Pipo sequence. (A) Extract of 9 RefSeqs from an alignment of the 48 Potyvirus GenBank RefSeqs, showing the region around the 5′ end of pipo, which coincides with the annotated highly conserved G_1-2A_6-7 motif (see Fig. S8 for the full 48-RefSeq alignment). Viruses: NC_001445, plum pox; NC_001555, tobacco etch; NC_001616, potato Y; NC_001671, pea seed-borne mosaic; NC_002509, turnip mosaic; NC_002634, soybean mosaic; NC_003397, bean common mosaic; NC _004039, potato A; NC_003398, sugarcane mosaic. (B) Similar [GA]-rich tracts from the 5′ end of pipo in representative RefSeqs from other Potyviridae genera (see Fig. S8 for other RefSeqs). Viruses: NC_001814, ryegrass mosaic; NC_002350, wheat yellow mosaic; NC_001886, wheat streak mosaic; NC_003797, sweet potato mild mottle. (C) The TuMV/p35STuMV-GFP PIPO peptide and nucleotide sequences, with the two antigen sites underlined in the peptide sequence and the two knockout point mutation sites underlined in the nucleotide sequence.

Fig. 4.

N. benthamiana 12 days postinoculation (dpi). (Upper) Natural light. (Lower) UV light.
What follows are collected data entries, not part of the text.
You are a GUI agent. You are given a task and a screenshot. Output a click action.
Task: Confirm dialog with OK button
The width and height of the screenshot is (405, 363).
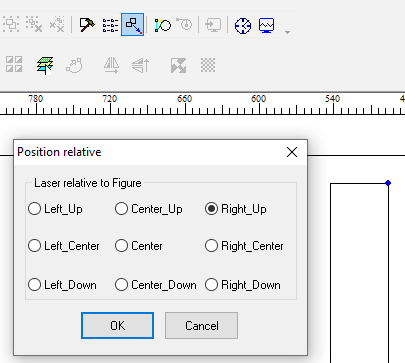click(118, 325)
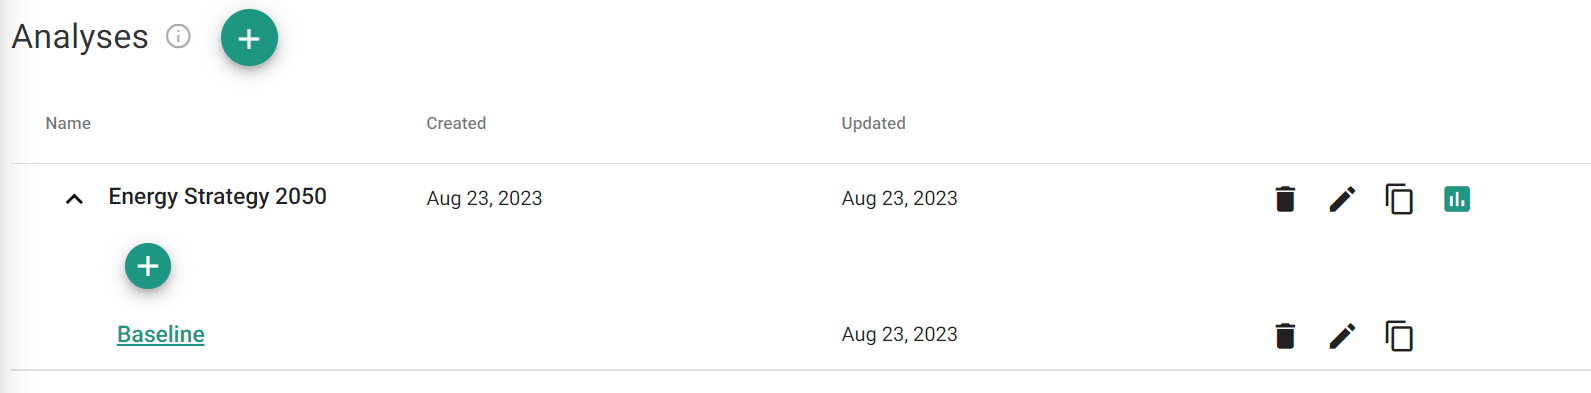Edit the Baseline scenario with pencil icon
Image resolution: width=1591 pixels, height=393 pixels.
point(1342,336)
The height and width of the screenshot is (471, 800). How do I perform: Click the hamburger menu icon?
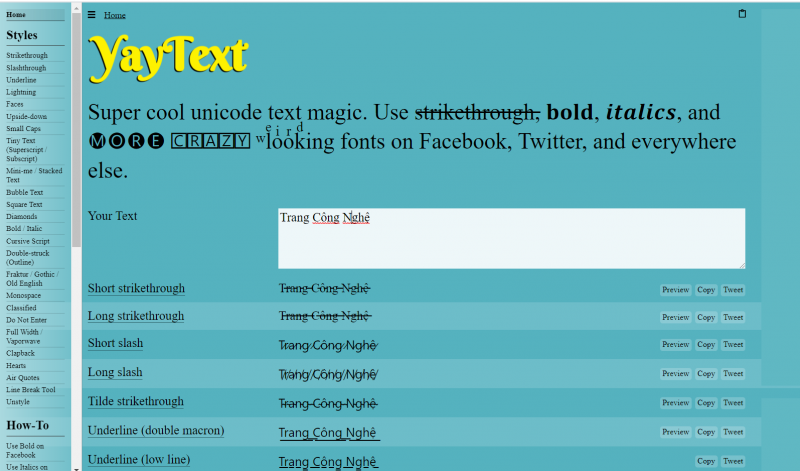coord(92,15)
From left: plants bombarded with (1) no DNA; (2) WT p35STuMVGFP virus (i.e., TuMV with GFP fused between P1 and HC-Pro); (3) and (4) p35STuMV-GFP PIPO knockout mutants p41 and p68; and (5) nonbombarded plants. In each of (–5), only one of four replicates is depicted. Only WT-infected plants showed any sign of infection (three of four replicates) with extensive GFP fluorescence, stunted growth, and wilting by 12 dpi. Note that the small yellowish-green patches visible on some leaves under UV—e.g., Lower (1) and (4), are necrosis caused by bombardment (cf. natural light photos). Some patches on the soil also appear green under UV. However, GFP fluorescence is clearly distinguishable from both of these. High resolution photos are in Fig. S9 and Fig. S10.

Fig. 5.

Detection of TuMV accumulation in plants by RT-PCR. Primers specific to p35STuMV-GFP were used to amplify cDNAs from RNA isolated from plants infected with WT TuMV (p35STuMV-GFP; lane 2), the two PIPO knockout mutants, p41 and p68 (lanes 2 and 3 respectively), and both negative (water; lane 5) and nonbombarded (lane 6) controls, all at 12 dpi. The PCR controls were plasmid p35STuMV-GFP for the positive control (lane 7) and water for the negative control (lane 8). Marker DNAs are in lane 1. TuMV RNA was present only in WT-infected plants.

Fig. 6.

Immunoblot detection of PIPO products. (A) An approximately 25-kDa PIPO fusion product. AS 2–15, antiserum against PIPO N-terminal peptide (amino acids 2–15). AS 39–52, antiserum against PIPO C-terminal peptide (amino acids 39–52). −, lysate from noninfected plants. +, lysate from plants infected with WT TuMV (p35STuMV-GFP). Lanes were loaded with equal amounts of tissue; similar results were obtained when lanes were loaded with equal total protein (data not shown). (B) +, detection of an ≈7-kDa product with AS 39–52 from in vitro translation of pipo nucleotide sequence preceded by T7 promoter and followed by FLAG epitope, demonstrating that the antiserum would detect such a product if it were expressed in vivo. −, negative control (no RNA).